The world’s expectations did not make the Dream Team’s gold medal win, a 103-70 victory over Croatia, any less exciting. Carlesimo remembers how honored the players were to compete for their home country in the Olympics—many of them never foreseeing the opportunity to play on the most important court in the world. Carlesimo remembers the team standing proud on the dais as the anthem played. Bernstein remembers the victorious moments following the ceremony, when every player kept on their uniforms or medals for hours of celebration. The moment was unforgettable.

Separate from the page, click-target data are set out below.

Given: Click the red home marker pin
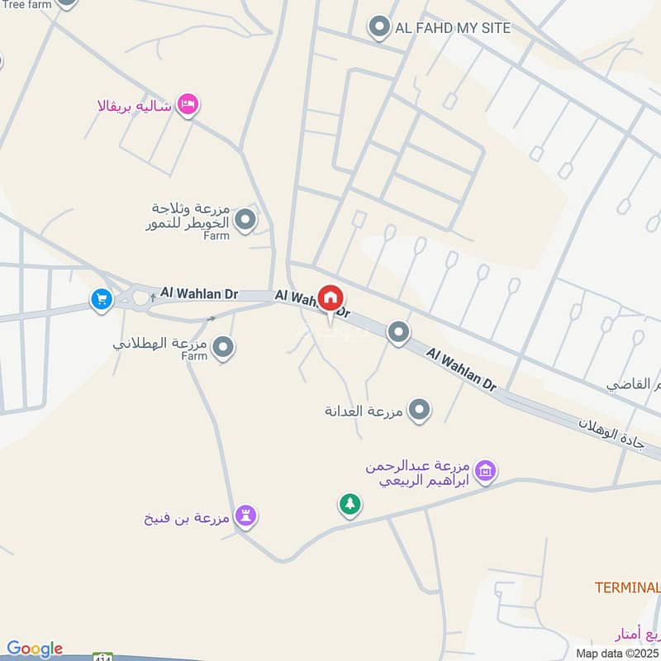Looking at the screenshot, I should pyautogui.click(x=331, y=298).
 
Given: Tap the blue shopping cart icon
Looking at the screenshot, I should pyautogui.click(x=102, y=299).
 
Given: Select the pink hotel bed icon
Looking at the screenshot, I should pyautogui.click(x=189, y=105).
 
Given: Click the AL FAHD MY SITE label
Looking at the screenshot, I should pyautogui.click(x=453, y=27).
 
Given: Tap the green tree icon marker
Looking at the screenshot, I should pyautogui.click(x=350, y=503).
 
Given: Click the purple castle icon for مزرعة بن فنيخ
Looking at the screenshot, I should pyautogui.click(x=245, y=516).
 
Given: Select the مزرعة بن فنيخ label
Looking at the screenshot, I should pyautogui.click(x=188, y=519).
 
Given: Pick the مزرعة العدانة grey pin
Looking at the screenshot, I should pyautogui.click(x=421, y=409).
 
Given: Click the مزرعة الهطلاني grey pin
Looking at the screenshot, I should pyautogui.click(x=222, y=348).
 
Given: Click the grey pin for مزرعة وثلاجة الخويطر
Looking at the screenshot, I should pyautogui.click(x=245, y=220).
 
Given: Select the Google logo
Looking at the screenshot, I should pyautogui.click(x=35, y=649).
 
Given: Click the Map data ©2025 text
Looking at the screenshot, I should pyautogui.click(x=617, y=653).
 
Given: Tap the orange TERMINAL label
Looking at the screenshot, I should pyautogui.click(x=627, y=587).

The dazzling Dream Team further globalized basketball while keeping it centered around U.S. professional play. The star players inspired young people to watch, play and love basketball as much as Americans. Today, the international level of play increases every year, and the best players continue to strive for (and eventually face off in) the NBA.

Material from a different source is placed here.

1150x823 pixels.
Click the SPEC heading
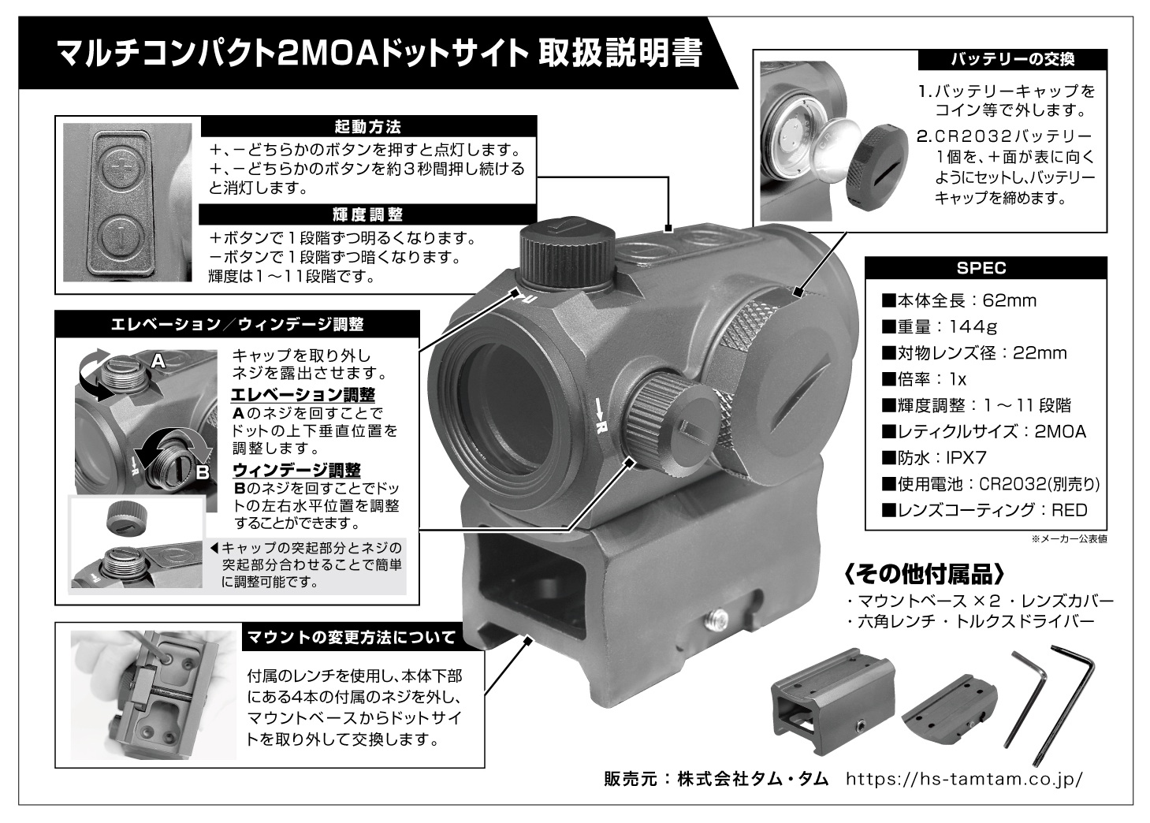981,268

1992 marked the entry of the NBA into foreign hearts, minds and markets. The world not only now loved basketball, but they also loved the NBA. The NBA’s popularity expanded globally following the 1992 games and the continued inclusion of NBA athletes in the Olympics. In 1994, the first Chinese state broadcasters aired the NBA All-Star game in China for the first time. In 2016, over 400 NBA games were broadcasted in China for free. In 1993, the NBA held its first overseas preseason in London, England. Today, the NBA has a massive headquarters in London which broadcasts throughout Africa, the Middle East and Europe. In 2021, the NBA launched NBA Academy Africa, a league for NBA prospects. The international growth of the NBA shows the increasing presence of international talent in the league. Chinese number one 2002 draft pick Yao Ming, Nigerian standout center Hakeem “The Dream” Olajuwon, German Mavericks star Dirk Nowitzki and today’s “Greek Freak,” Greek-Nigerian phenom Giannis Antetokoumpo revolutionize the league and give their hometown fans favorite teams. In the 2021-2022 season, 109 of the NBA’s 608 players came from (39) foreign countries. Every time the United States is defeated in international play (like the 2004 Olympic Games, in which they received silver and Argentina took the gold) only proves the increasingly global nature of the sport.
Much has changed in the game of basketball and sports since the 1992 Madrid Olympics. In early training in La Jolla, Bernstein captured the first official shot of the Dream Team in the basement of an arena with a found American flag. This team photo, commemorating one of the greatest teams in sports history, quickly became one of the sport’s most iconic photographs. There were no smartphones to report a celebrity sighting and photographs with players were prized possessions. Now, the game of basketball and the NBA is a global social media and streaming obsession with a constant social media presence. The NBA has the most followers on Twitter, TikTok and Instagram of any sports league in the world.
The NBA is an ever-expanding global brand, but none of this would be possible without the 1992 Dream Team and the generation of international basketball players and fans it inspired.